Unfern von dieser Stelle hing ein Fischernetz zufällig an einem Baumaste zum Trocknen herunter. Er hieß mich es, herbeiholen, und kunstgerecht an eine bezeichnete Stelle am Ufer auswerfen. Mit seiner Beihülfe – denn der Zug war sehr schwer, – brachte ich das Netz wieder heraus.«

»Als ich es, am Lande leerte, fand ich darinnen siebenzehn große Beutel voll Goldstücke.«

»Nun, mein Theuerster, sprach lächelnd der Kaufmann, wie gefallen dir diese Fische? Petrus hat nie bessere gefangen! Noch sechs solche Züge stehen dir zu Gebote! Zu gehöriger Zeit werde ich mich übrigens wieder einstellen! Mit diesen Worten war er, ich weiß nicht wie, mir aus den Augen.«

»Ich Unsinniger aber fiel wie rasend über das Gold her, im Gefühle meines Reichthums überglücklich. Das funkelte mir in die Augen und in die Seele! So viel ich von meinem Schatze tragen konnte, nahm ich zu mir; das Andere verscharrte ich unterdessen im Sande, und ging alsdann schwerbeladen, taumelnd und träumend auf meine Hütte zu.«

»Schrecklich sollte ich erwachen; denn wie ich um die Felsenecke des Thales herumgehe, kamst du, mein Georg, mir freudig entgegen gesprungen und schriest Vater, unsere Mutter ist wieder ganz gesund!«

Mit ängstlicher Theilnahme hatte bis jetzt Georg dem Vater zugehört, kaum hatte er Odem zu holen gewagt, regungslos stand er vor ihm. Wie er aber jetzt mit gepreßter Stimme sprach: und der fremde Kaufmann war ein Seelenkäufer, der Satan, ihm habe ich dich verkauft, ich Elender, und in dieser Nacht sind die sieben Jahre um! stürzte Georg in seine Arme, und rief: es ist ja unmöglich, was du sagst!

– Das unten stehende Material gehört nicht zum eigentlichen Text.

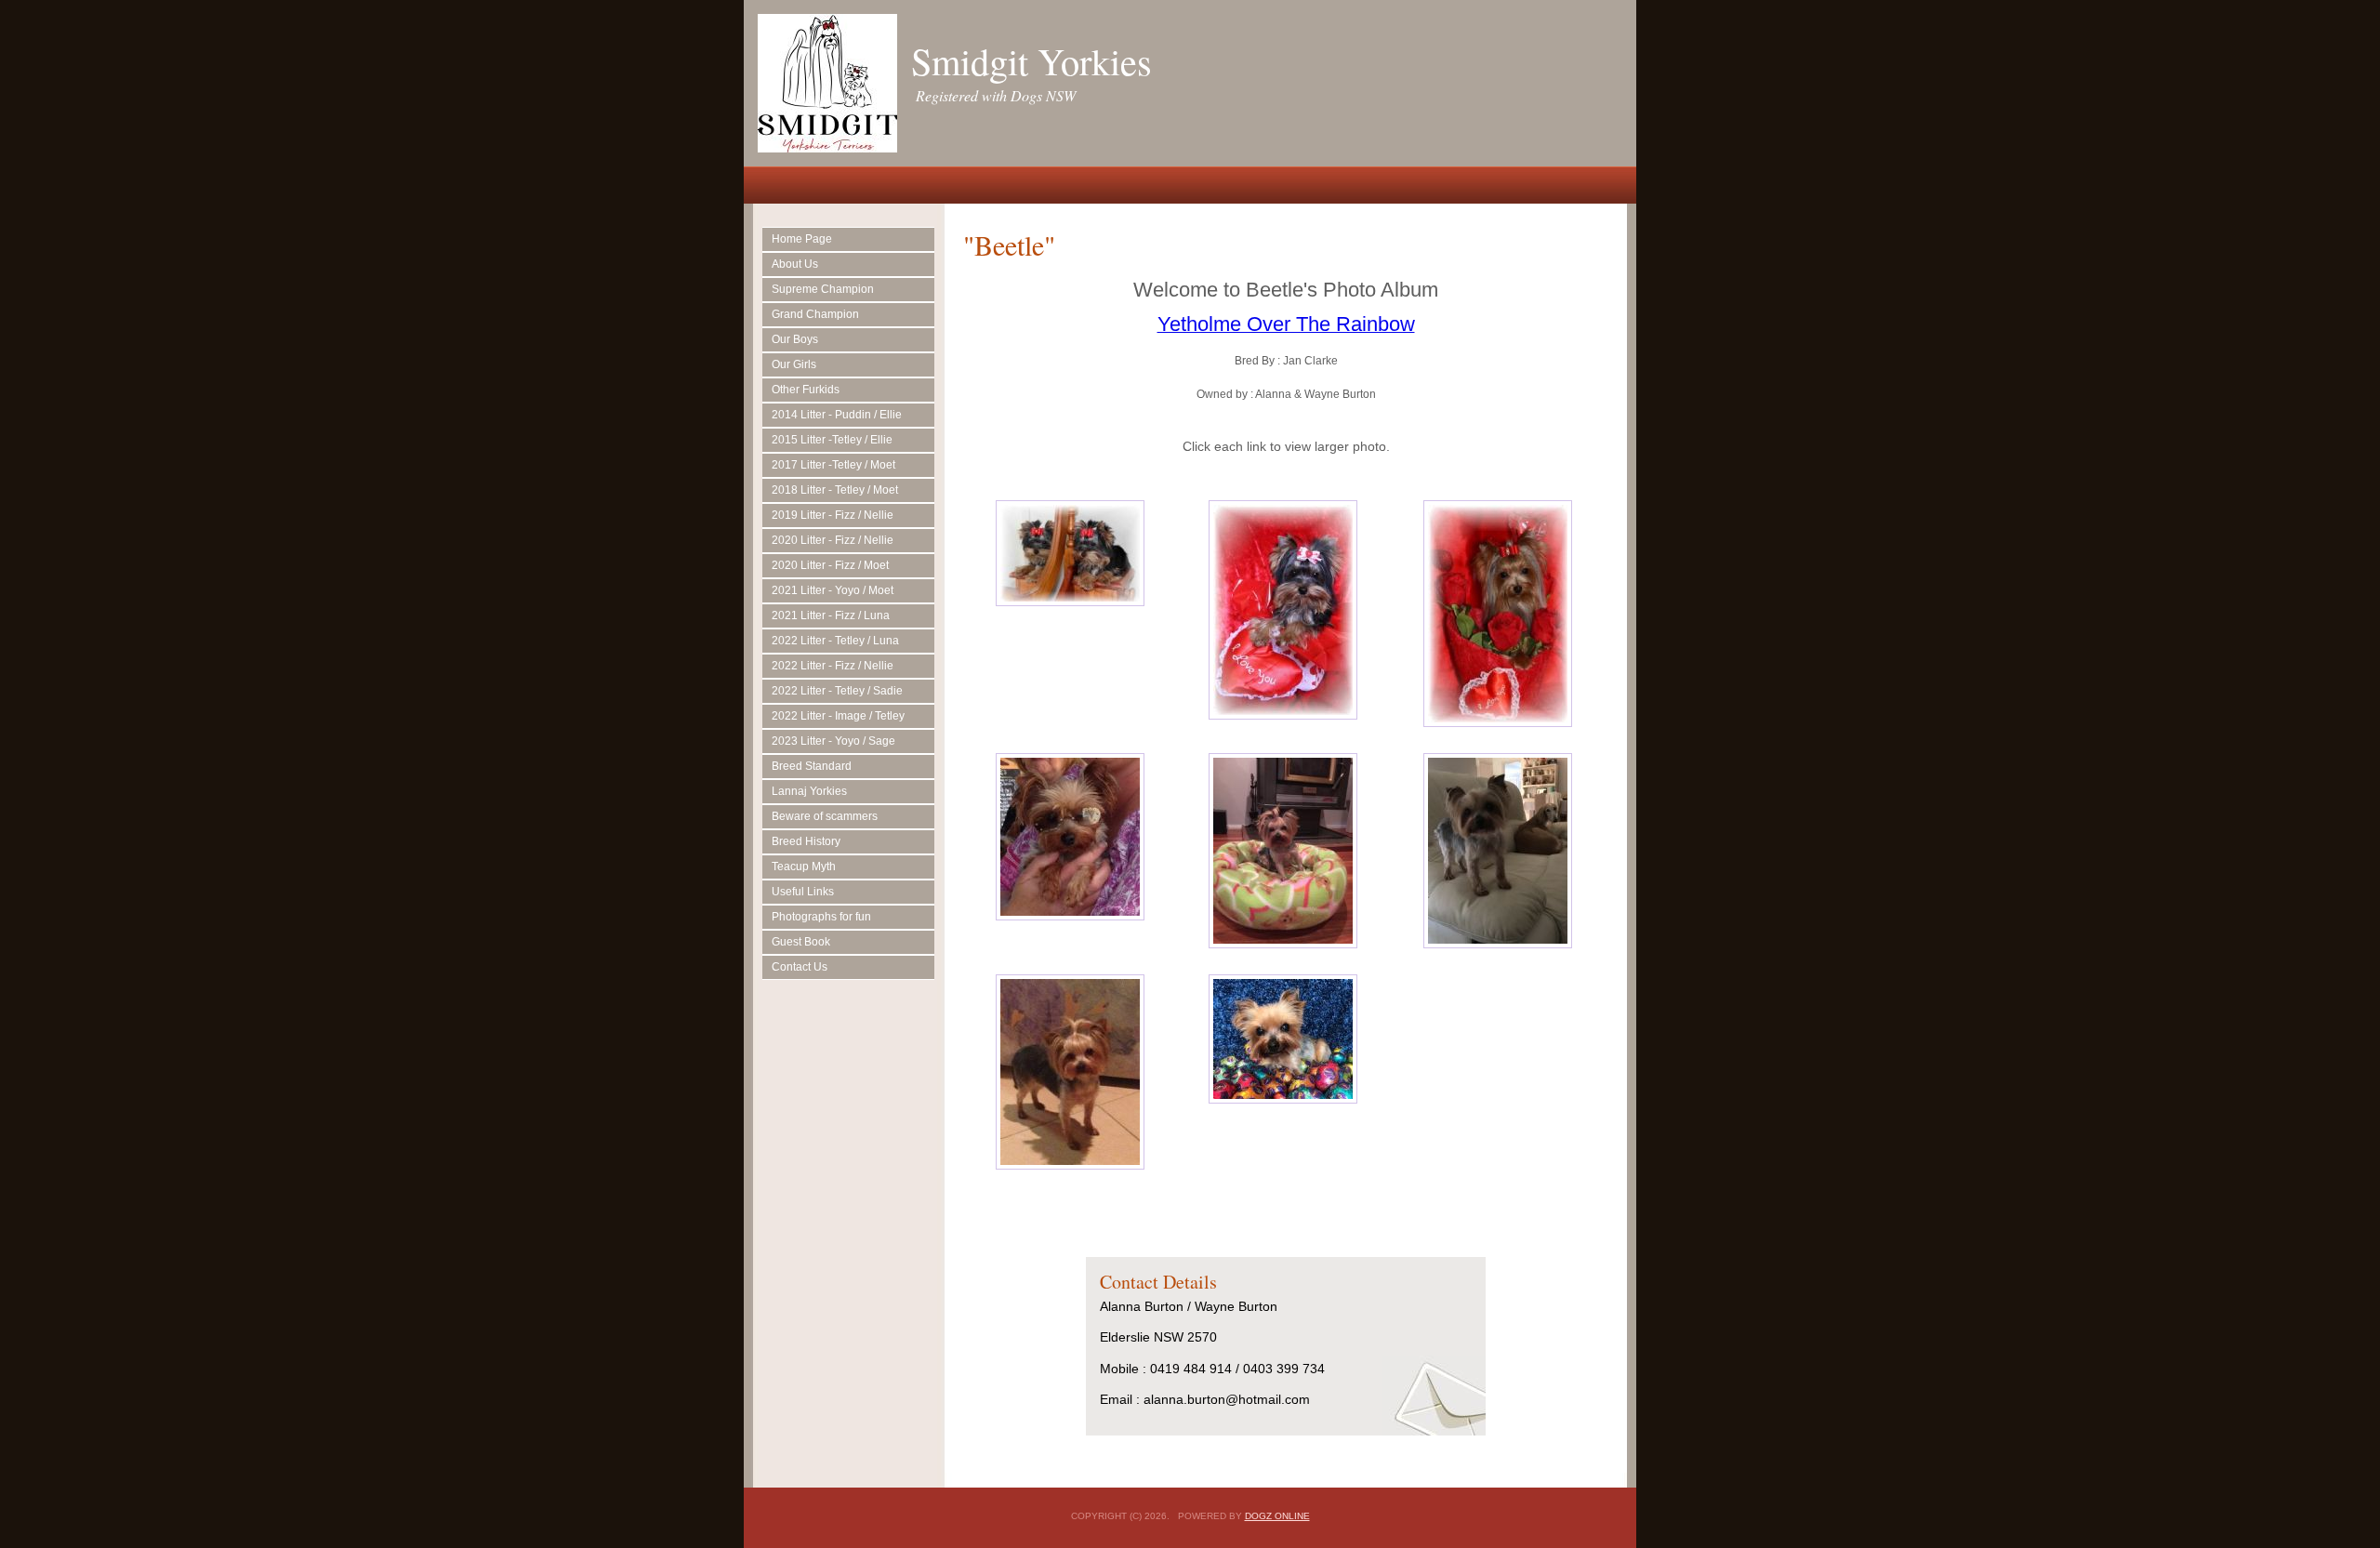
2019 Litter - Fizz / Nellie (832, 515)
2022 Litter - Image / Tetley (838, 715)
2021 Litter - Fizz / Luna (831, 615)
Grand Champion (815, 314)
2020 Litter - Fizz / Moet (830, 565)
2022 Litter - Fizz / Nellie (832, 665)
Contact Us (799, 966)
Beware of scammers (825, 816)
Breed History (806, 841)
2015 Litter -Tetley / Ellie (832, 439)
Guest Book (801, 941)
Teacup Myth (804, 866)
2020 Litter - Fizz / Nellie (832, 540)
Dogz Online (1277, 1516)
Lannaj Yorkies (809, 791)
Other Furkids (806, 389)
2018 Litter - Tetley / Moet (835, 489)
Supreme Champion (823, 289)
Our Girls (794, 364)
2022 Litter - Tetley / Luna (835, 640)
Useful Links (803, 891)
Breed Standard (812, 766)
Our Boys (795, 339)
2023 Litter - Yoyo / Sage (833, 741)
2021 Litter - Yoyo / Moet (832, 590)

»Mein armes Kind,« jammerte liebkosend der Elende, »wohl habe ich später oft dasselbe gedacht; denn die Noth und der Kummer hatten mich damals, ich weiß es noch genau, halb wahnsinnig gemacht; auch habe ich wenige Jahre nachher, da eine bedeutende Erbschaft uns anfiel, das schändliche Nibelungengold wieder heimgezahlt, und dem Bösen in den Rheinstrom hinabgeworfen; aber vor drei Tagen in der Abenddämmerung kam der Schreckliche wieder zu mir, und heischte dich, als die wohlbedungene Waare, zu seinem Dienste.«

Vater, und wie sollte etwas Böses an mir Gewalt haben, wendete Georg ein, wenn ich selbst nichts Böses in mir trage?